%%

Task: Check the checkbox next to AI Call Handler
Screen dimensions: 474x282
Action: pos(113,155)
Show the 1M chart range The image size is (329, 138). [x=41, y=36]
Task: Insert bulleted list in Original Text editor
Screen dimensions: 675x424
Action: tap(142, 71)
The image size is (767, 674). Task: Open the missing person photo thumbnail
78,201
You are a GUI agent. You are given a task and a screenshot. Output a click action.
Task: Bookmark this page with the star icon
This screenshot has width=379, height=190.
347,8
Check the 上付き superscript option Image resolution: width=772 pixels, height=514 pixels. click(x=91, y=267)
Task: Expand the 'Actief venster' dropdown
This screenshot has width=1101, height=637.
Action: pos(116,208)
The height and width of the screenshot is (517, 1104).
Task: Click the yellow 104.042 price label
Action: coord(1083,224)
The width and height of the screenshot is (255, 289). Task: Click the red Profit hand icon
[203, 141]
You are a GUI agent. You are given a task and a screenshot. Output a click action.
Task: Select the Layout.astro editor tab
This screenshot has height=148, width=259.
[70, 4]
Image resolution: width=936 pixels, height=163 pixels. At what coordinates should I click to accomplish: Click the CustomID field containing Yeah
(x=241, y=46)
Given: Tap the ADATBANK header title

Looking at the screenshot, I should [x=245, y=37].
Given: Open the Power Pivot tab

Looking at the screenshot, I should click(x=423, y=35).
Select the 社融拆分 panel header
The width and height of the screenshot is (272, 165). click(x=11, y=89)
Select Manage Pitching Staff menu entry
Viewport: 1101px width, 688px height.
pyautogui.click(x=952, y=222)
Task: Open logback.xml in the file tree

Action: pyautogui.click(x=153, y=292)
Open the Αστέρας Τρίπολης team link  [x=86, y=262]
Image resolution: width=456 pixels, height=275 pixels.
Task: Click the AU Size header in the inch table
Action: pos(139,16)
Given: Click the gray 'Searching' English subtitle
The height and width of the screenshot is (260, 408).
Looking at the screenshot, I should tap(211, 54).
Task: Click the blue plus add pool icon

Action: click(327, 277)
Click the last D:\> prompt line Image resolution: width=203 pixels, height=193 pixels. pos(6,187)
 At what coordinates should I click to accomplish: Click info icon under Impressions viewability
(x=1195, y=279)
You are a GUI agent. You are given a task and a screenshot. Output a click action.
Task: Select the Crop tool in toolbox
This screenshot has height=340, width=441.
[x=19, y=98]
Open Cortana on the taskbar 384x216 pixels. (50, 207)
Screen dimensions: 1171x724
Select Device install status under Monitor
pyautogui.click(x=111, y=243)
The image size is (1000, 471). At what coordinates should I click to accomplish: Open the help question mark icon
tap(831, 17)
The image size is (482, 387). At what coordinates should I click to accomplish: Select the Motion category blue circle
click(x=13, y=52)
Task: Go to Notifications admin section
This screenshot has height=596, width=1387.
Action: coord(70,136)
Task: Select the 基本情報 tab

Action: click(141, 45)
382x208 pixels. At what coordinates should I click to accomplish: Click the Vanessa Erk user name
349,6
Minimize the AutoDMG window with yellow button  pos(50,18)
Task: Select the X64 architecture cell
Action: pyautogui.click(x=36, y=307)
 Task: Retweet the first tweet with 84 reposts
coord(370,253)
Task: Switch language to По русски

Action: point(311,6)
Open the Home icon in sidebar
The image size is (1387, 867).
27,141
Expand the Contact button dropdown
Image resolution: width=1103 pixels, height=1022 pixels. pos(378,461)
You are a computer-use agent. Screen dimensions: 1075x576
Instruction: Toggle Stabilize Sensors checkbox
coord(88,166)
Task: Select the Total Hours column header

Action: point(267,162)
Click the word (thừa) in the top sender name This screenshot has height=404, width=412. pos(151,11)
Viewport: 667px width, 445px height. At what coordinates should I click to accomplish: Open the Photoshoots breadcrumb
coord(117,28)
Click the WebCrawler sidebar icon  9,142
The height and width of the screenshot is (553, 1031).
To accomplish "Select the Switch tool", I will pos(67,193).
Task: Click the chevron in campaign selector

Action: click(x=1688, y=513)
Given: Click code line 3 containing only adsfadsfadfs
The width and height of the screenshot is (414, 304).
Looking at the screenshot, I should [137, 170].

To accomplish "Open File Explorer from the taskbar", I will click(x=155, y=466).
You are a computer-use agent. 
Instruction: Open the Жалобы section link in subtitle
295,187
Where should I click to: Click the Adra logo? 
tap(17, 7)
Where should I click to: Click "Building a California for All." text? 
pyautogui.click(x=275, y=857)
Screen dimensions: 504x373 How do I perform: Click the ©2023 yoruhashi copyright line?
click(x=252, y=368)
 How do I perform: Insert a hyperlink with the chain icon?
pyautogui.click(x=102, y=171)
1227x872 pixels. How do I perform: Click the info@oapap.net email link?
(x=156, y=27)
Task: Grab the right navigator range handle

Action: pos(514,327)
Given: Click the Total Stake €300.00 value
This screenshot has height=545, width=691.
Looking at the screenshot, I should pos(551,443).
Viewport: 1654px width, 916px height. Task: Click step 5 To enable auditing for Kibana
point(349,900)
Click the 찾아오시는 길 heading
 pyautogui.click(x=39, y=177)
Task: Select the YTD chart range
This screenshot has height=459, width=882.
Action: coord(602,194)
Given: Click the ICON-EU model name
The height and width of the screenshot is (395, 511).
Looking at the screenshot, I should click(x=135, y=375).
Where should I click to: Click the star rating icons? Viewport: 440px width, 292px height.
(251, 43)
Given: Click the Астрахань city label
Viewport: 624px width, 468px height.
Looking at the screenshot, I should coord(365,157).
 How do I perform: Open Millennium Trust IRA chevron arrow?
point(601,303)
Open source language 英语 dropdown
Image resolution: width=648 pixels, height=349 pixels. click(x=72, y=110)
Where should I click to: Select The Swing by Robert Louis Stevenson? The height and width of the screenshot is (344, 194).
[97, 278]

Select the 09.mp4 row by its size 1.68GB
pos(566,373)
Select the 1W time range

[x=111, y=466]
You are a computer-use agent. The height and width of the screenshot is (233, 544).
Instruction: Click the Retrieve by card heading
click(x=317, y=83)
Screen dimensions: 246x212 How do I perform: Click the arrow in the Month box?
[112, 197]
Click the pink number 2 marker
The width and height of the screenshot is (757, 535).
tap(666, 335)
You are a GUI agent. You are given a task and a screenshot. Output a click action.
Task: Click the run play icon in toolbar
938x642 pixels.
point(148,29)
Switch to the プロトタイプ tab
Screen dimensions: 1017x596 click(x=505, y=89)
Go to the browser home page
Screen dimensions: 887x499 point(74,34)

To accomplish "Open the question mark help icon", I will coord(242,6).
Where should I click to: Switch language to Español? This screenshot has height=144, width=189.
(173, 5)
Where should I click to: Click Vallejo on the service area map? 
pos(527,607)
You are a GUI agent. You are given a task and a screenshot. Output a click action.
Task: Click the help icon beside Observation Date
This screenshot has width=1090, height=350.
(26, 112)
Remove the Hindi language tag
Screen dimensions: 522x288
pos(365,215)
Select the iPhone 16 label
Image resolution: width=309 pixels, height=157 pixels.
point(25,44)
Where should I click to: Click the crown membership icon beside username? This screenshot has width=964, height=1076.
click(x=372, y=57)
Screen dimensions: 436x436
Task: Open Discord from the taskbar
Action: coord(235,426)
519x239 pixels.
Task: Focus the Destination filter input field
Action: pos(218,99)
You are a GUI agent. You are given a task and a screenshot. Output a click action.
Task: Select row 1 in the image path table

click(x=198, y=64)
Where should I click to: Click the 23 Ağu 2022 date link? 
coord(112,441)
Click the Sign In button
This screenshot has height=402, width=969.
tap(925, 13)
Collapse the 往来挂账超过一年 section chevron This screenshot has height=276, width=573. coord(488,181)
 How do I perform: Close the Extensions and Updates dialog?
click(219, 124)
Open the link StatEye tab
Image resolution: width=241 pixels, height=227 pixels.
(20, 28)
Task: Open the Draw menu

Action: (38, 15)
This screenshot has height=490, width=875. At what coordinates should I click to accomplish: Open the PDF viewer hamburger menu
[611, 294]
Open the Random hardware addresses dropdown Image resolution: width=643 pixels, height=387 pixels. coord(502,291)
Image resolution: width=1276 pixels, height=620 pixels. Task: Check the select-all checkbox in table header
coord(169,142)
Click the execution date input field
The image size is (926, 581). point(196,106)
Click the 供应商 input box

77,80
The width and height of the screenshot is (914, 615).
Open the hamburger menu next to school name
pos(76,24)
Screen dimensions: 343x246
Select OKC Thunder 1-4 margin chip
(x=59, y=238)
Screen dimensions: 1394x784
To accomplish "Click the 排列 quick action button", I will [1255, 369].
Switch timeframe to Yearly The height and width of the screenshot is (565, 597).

%%

Which lines of the material contain the string "computer"? List each of them.

◆ Exercise response:
You are a computer-use agent. Screen dimensions: 1075x576
You are a computer-use agent. 
You are a computer-use agent. The height and width of the screenshot is (233, 544).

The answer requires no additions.